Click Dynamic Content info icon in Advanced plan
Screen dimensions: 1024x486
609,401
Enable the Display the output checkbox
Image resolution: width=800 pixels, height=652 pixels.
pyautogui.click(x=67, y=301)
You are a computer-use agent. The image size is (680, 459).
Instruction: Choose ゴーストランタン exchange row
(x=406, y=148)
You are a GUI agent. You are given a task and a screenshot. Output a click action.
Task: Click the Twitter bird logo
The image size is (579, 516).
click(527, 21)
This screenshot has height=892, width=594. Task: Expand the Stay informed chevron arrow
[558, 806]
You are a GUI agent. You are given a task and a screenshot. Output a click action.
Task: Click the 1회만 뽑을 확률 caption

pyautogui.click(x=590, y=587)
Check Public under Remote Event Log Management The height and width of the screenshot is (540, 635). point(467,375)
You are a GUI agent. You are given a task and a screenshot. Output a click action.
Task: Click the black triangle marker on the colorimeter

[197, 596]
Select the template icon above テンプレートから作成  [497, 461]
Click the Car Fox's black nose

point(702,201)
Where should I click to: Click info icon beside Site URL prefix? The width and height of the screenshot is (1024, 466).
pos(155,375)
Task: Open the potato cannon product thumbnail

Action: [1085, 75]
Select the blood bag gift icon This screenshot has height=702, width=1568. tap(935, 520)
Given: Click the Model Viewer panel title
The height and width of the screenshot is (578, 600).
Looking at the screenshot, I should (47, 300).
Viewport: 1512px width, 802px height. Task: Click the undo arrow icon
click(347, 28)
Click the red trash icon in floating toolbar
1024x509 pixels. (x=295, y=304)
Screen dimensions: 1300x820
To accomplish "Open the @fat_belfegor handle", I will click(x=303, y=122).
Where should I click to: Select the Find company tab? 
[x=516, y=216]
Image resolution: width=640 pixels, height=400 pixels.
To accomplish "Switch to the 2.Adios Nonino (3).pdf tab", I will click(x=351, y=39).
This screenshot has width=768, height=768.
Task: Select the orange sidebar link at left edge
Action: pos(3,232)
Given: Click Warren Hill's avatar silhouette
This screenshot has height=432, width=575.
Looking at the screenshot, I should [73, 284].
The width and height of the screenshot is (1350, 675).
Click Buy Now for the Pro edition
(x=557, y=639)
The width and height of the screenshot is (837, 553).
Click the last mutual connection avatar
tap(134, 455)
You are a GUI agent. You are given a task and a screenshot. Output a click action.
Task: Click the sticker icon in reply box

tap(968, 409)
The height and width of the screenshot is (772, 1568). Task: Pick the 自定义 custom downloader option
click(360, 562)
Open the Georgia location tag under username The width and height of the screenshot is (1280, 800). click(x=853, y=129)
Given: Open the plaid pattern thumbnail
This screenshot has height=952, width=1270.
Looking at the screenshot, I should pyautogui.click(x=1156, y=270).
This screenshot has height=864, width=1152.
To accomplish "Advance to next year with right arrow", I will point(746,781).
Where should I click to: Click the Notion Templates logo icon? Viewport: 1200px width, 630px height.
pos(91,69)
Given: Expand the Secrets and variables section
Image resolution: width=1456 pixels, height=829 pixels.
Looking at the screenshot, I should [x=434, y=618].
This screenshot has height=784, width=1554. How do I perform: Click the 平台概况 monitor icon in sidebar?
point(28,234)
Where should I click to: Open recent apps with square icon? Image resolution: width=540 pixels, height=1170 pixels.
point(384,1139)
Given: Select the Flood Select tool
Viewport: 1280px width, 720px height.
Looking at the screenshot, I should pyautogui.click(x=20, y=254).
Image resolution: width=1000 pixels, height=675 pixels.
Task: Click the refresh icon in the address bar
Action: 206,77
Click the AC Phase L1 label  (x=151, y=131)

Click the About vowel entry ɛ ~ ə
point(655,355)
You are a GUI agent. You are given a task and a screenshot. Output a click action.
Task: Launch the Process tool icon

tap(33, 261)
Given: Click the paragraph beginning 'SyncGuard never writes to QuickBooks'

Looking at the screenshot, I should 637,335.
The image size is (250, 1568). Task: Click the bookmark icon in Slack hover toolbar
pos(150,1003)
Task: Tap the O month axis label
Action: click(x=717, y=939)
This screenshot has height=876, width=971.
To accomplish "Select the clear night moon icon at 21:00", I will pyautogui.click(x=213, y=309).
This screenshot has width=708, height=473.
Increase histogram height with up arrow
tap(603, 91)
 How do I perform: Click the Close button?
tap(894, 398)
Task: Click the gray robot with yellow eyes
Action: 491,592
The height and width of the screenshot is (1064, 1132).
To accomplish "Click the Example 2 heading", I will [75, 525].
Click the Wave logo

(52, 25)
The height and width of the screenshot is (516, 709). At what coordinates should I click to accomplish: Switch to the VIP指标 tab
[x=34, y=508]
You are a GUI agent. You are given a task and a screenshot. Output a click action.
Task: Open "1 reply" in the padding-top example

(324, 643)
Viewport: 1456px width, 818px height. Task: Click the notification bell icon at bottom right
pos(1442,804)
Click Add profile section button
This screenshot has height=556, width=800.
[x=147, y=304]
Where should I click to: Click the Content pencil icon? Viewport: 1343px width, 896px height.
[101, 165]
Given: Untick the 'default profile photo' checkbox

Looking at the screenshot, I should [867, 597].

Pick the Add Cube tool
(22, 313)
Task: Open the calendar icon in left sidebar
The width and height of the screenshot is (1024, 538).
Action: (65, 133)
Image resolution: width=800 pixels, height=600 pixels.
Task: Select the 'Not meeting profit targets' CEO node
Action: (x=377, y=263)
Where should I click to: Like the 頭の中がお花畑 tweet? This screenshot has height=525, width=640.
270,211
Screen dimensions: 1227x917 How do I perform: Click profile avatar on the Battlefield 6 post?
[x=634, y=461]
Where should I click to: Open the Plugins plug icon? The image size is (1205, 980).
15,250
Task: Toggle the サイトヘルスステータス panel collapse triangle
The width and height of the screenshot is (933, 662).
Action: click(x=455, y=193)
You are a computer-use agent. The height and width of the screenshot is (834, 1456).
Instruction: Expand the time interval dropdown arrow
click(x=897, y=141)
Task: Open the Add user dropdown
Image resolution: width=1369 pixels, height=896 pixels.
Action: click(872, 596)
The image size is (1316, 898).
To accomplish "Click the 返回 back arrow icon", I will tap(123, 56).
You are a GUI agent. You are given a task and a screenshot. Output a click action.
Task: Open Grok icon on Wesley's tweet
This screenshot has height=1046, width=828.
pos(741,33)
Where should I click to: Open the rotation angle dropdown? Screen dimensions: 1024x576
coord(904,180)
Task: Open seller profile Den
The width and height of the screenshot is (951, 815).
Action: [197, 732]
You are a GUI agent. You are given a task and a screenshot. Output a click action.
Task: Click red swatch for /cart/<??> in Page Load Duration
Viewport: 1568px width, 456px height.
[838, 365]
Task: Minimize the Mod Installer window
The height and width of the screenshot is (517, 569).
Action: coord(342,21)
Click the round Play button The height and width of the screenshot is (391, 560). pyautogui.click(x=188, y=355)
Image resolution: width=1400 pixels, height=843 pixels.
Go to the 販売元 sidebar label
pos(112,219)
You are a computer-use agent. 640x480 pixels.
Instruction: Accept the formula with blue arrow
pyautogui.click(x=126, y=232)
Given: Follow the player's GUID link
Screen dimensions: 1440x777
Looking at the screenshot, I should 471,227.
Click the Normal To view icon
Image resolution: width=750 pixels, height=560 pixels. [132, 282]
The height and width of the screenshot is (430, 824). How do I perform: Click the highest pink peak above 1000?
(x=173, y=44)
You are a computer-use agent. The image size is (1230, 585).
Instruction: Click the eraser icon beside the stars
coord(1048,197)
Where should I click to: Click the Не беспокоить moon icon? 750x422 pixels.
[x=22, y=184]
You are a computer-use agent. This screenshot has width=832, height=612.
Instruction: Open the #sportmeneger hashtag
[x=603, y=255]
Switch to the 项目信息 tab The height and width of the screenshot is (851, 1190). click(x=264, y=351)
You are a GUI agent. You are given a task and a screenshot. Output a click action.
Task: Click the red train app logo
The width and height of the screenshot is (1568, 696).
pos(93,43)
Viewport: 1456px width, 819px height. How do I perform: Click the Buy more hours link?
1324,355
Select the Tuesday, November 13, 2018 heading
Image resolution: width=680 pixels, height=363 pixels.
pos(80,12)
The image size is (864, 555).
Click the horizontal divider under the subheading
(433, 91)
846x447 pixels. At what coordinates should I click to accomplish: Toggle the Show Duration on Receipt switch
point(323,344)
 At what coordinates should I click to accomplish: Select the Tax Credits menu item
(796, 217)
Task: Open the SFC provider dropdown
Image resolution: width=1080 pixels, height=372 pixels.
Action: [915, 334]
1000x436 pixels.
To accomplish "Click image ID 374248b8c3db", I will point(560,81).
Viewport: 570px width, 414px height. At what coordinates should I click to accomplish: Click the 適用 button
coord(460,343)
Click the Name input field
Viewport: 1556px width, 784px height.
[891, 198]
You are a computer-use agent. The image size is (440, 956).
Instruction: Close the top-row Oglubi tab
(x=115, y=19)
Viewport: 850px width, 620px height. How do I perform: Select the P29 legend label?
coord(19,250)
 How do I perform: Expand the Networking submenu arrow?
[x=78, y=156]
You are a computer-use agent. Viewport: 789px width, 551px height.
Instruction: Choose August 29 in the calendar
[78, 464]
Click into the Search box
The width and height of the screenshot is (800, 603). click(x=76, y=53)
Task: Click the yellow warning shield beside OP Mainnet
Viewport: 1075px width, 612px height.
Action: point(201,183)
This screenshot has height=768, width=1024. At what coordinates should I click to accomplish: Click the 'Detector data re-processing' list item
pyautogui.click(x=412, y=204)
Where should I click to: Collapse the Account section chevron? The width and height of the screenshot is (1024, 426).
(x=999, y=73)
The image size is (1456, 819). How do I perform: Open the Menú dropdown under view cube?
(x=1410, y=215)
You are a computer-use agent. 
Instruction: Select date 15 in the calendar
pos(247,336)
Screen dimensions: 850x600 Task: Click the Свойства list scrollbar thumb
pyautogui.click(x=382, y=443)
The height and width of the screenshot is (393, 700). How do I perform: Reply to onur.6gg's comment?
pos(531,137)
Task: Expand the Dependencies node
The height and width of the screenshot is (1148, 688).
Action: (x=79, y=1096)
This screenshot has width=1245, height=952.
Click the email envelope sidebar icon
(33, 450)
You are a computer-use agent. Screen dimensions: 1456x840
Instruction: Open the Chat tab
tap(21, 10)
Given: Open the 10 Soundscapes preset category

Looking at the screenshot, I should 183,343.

--- Work request ---
Starting from the records above, copy each line where the string "panel" is found.

--- Reply ---
Given: Click the Model Viewer panel title
Task: Toggle the サイトヘルスステータス panel collapse triangle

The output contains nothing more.